Non a caso Giorgia Meloni da tempo si batte per la creazione autentica di una Europa dei popoli che sorpassi – anzi annulli – l’Europa della burocrazia e della finanza; una Europa insomma dal volto umano, dall’aspetto gentile e non che abbia le fattezze di una matrigna. Ragionare in questo modo non è certo un’utopia, basti pensare al fatto che l’Italia fu tra i fondatori del consesso europeo; se in passato il nostro Paese è stato in grado di imporre la propria linea di pensiero e il proprio bagaglio culturale, perché non può farlo ancora una volta? Perché non può farlo oggi? Non si capisce.

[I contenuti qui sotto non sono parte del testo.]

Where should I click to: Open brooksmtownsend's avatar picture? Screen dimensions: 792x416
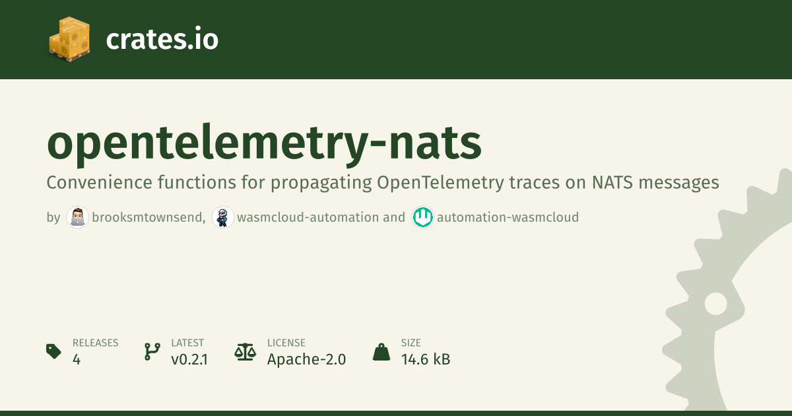78,217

Torniamo un attimo a Cingolani e mettiamoci nei panni di un piccolo imprenditore locale che lotta quotidianamente per tenere aperta la baracca ma che a causa del Covid sta morendo (se non si è già suicidato a causa delle ripetute chiusure a pioggia). Ebbene, un imprenditore di questo tipo come dovrebbe sentirsi di fronte alle parole di un ministro che esalta la dimensione globale dell’Europa senza spendere una parola nei confronti di chi soffre le conseguenze di una crisi economica senza precedenti? Non sarebbe stata più opportuna una critica all’attuale assetto europeo, svelando magari agli italiani quali sono le linee programmatiche del dicastero Cingolani? Tutto questo non è accaduto, almeno fino ad ora, e non sappiano se accadrà.
Nel frattempo in Europa si continuano a decidere cose che con l’Unione non hanno nulla a che fare, mentre manca del tutto (o per fortuna?) una politica di sicurezza comune, per non parlare poi della politica agricola, che dovrebbe essere tema di stringente attualità per dar vita ad una autentica ripartenza.
Insomma, ci auguriamo che il ministro Cingolani torni sui suoi passi e spenda qualche parola anche per i piccoli produttori e per le piccole e medie imprese uccise sia dalle misure restrittive anti-Covid, sia dalle politiche europee prive di visione e di futuro. Ripartire si può, ne prenda atto il governo e ne prenda atto il ministro Cingolani.